**Task instructions**
All of the data needs to be printed again, exactly as written.

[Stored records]

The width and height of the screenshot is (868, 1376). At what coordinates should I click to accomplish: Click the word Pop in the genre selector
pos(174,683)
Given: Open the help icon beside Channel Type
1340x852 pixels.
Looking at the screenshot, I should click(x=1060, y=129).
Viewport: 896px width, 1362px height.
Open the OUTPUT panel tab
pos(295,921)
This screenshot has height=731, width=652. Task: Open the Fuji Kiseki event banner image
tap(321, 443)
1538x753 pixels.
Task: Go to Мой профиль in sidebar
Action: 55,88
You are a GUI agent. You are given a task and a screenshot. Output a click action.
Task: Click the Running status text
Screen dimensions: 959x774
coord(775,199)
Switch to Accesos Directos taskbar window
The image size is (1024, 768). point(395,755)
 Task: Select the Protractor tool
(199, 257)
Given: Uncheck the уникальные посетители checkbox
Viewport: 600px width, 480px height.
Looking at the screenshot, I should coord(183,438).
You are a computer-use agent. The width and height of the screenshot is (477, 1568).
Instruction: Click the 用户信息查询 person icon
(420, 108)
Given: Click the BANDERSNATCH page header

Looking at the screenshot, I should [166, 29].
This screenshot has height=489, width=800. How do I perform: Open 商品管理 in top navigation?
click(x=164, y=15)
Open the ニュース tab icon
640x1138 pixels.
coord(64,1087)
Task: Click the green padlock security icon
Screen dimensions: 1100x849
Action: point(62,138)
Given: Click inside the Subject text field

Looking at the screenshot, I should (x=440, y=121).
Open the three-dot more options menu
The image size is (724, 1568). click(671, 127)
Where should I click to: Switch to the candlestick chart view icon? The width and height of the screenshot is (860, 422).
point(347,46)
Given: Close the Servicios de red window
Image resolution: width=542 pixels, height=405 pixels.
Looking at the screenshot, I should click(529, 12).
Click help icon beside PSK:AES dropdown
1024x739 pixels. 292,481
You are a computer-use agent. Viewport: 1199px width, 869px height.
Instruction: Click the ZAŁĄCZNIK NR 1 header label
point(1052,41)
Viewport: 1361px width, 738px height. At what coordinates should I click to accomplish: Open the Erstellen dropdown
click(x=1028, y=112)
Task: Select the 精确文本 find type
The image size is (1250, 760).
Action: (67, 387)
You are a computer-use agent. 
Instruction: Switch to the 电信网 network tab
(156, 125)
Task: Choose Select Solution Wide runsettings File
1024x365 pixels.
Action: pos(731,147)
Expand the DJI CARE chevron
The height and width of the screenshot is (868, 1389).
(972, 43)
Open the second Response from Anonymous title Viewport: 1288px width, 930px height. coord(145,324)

**Solution to this task**
The width and height of the screenshot is (868, 1376). At what coordinates should I click to accomplish: Click the word Pop in the genre selector
pos(174,683)
Given: Open the help icon beside Channel Type
1340x852 pixels.
Looking at the screenshot, I should click(x=1060, y=129).
Viewport: 896px width, 1362px height.
Open the OUTPUT panel tab
pos(295,921)
This screenshot has height=731, width=652. Task: Open the Fuji Kiseki event banner image
tap(321, 443)
1538x753 pixels.
Task: Go to Мой профиль in sidebar
Action: 55,88
You are a GUI agent. You are given a task and a screenshot. Output a click action.
Task: Click the Running status text
Screen dimensions: 959x774
coord(775,199)
Switch to Accesos Directos taskbar window
The image size is (1024, 768). point(395,755)
 Task: Select the Protractor tool
(199, 257)
Given: Uncheck the уникальные посетители checkbox
Viewport: 600px width, 480px height.
Looking at the screenshot, I should coord(183,438).
You are a computer-use agent. The width and height of the screenshot is (477, 1568).
Instruction: Click the 用户信息查询 person icon
(420, 108)
Given: Click the BANDERSNATCH page header

Looking at the screenshot, I should [166, 29].
This screenshot has height=489, width=800. How do I perform: Open 商品管理 in top navigation?
click(x=164, y=15)
Open the ニュース tab icon
640x1138 pixels.
coord(64,1087)
Task: Click the green padlock security icon
Screen dimensions: 1100x849
Action: point(62,138)
Given: Click inside the Subject text field

Looking at the screenshot, I should (x=440, y=121).
Open the three-dot more options menu
The image size is (724, 1568). click(671, 127)
Where should I click to: Switch to the candlestick chart view icon? The width and height of the screenshot is (860, 422).
point(347,46)
Given: Close the Servicios de red window
Image resolution: width=542 pixels, height=405 pixels.
Looking at the screenshot, I should click(529, 12).
Click help icon beside PSK:AES dropdown
1024x739 pixels. 292,481
You are a computer-use agent. Viewport: 1199px width, 869px height.
Instruction: Click the ZAŁĄCZNIK NR 1 header label
point(1052,41)
Viewport: 1361px width, 738px height. At what coordinates should I click to accomplish: Open the Erstellen dropdown
click(x=1028, y=112)
Task: Select the 精确文本 find type
The image size is (1250, 760).
Action: (67, 387)
You are a computer-use agent. 
Instruction: Switch to the 电信网 network tab
(156, 125)
Task: Choose Select Solution Wide runsettings File
1024x365 pixels.
Action: pos(731,147)
Expand the DJI CARE chevron
The height and width of the screenshot is (868, 1389).
(972, 43)
Open the second Response from Anonymous title Viewport: 1288px width, 930px height. coord(145,324)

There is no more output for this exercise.